Princeling Jiang Mianheng, son of former leader Jiang Zemin, is spearheading a project for China’s National Academy of Sciences with a start-up budget of $350m.

He has already recruited 140 PhD scientists, working full-time on thorium power at the Shanghai Institute of Nuclear and Applied Physics. He will have 750 staff by 2015.

The aim is to break free of the archaic pressurized-water reactors fueled by uranium — originally designed for US submarines in the 1950s — opting instead for new generation of thorium reactors that produce far less toxic waste and cannot blow their top like Fukushima.

“China is the country to watch,” said Baroness Bryony Worthington, head of the All-Parliamentary Group on Thorium Energy, who visited the Shanghai operations recently with a team from Britain’s National Nuclear Laboratory.

“They are really going for it, and have talented researchers. This could lead to a massive break-through.”

The thorium story is by now well-known. Enthusiasts think it could be the transforming technology needed to drive the industrial revolutions of Asia — and to avoid an almighty energy crunch as an extra two billion people climb the ladder to western lifestyles.

At the least, it could do for nuclear power what shale fracking has done for natural gas — but on a bigger scale, for much longer, perhaps more cheaply, and with near zero CO2 emissions.

Technology for the molten salt thorium process already exists. The Oak Ridge National Laboratory in Tennessee built such a reactor in the 1960s. It was shelved by the Nixon Administration. The Pentagon needed plutonium residue from uranium to build nuclear bombs. The imperatives of the Cold War prevailed.

The thorium blueprints gathered dust in the archives until retrieved and published by former NASA engineer Kirk Sorensen. The US largely ignored him: China did not.

Mr Jiang visited the Oak Ridge labs and obtained the designs after reading an article in the American Scientist two years ago extolling thorium. His team concluded that a molten salt reactor — if done the right way — may answer China’s prayers.

Prince Jiang says China’s energy shortage is becoming “scary” and will soon pose a threat to national security. It is no secret what he means. Escalating disputes with with India, Vietnam, the Philippines, and above all Japan, are quickly becoming the biggest threat to world peace. It is a resource race compounded by a geo-strategic struggle, with echoes of the 1930s.

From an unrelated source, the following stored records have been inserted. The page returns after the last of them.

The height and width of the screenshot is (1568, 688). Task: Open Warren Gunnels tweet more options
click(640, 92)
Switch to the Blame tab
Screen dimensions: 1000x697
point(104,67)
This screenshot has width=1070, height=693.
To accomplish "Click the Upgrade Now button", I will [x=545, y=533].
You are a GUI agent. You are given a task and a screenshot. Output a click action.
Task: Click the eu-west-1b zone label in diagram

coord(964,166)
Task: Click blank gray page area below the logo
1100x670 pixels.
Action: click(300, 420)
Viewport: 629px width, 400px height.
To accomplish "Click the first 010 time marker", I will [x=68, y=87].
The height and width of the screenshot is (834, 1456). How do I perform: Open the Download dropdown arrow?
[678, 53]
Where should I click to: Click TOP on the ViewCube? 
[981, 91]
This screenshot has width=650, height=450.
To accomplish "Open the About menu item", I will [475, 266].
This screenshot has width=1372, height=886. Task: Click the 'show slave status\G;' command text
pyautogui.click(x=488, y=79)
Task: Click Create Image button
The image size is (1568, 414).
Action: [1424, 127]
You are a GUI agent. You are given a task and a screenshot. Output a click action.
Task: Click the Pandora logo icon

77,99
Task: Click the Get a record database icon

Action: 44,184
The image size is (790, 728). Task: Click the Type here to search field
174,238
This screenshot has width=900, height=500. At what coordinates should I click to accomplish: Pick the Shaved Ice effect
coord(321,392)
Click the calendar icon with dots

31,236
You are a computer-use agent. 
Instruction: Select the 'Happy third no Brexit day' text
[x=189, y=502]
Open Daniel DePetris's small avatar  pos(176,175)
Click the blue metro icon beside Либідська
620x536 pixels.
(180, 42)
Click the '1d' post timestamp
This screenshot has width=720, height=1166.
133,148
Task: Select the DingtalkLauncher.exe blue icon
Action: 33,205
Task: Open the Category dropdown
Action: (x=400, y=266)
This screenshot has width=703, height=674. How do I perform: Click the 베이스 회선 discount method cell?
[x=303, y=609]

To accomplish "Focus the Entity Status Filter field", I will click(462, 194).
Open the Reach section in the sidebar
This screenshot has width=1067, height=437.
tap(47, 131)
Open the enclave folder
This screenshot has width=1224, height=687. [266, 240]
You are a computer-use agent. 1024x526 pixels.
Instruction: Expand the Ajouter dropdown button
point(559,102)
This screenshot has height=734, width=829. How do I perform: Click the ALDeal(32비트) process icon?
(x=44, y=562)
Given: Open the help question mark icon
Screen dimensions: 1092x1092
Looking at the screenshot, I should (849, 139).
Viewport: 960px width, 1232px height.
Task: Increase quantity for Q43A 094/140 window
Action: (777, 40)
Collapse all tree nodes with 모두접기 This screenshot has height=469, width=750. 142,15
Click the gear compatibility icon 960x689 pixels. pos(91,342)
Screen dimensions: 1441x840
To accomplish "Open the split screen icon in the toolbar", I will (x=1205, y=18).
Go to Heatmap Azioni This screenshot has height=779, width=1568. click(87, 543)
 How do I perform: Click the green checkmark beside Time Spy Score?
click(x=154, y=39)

You can view it as a technology race or a joint venture in the common interest. It hardly matters which. If the Chinese can crack thorium, the world will need less oil, coal, and gas than feared. Wind turbines will vanish from our landscape. There will less risk of a global energy crunch, less risk of resource wars, and less risk of a climate tipping point.”

This is a very important article and somewhat of a must read I think for international businesses that are considering outsourcing their manufacturing to China, or starting new manufacturing businesses there. Thorium salt reactors could potentially be the answer to China’s growing energy gap and could change forever the future of China, and the world.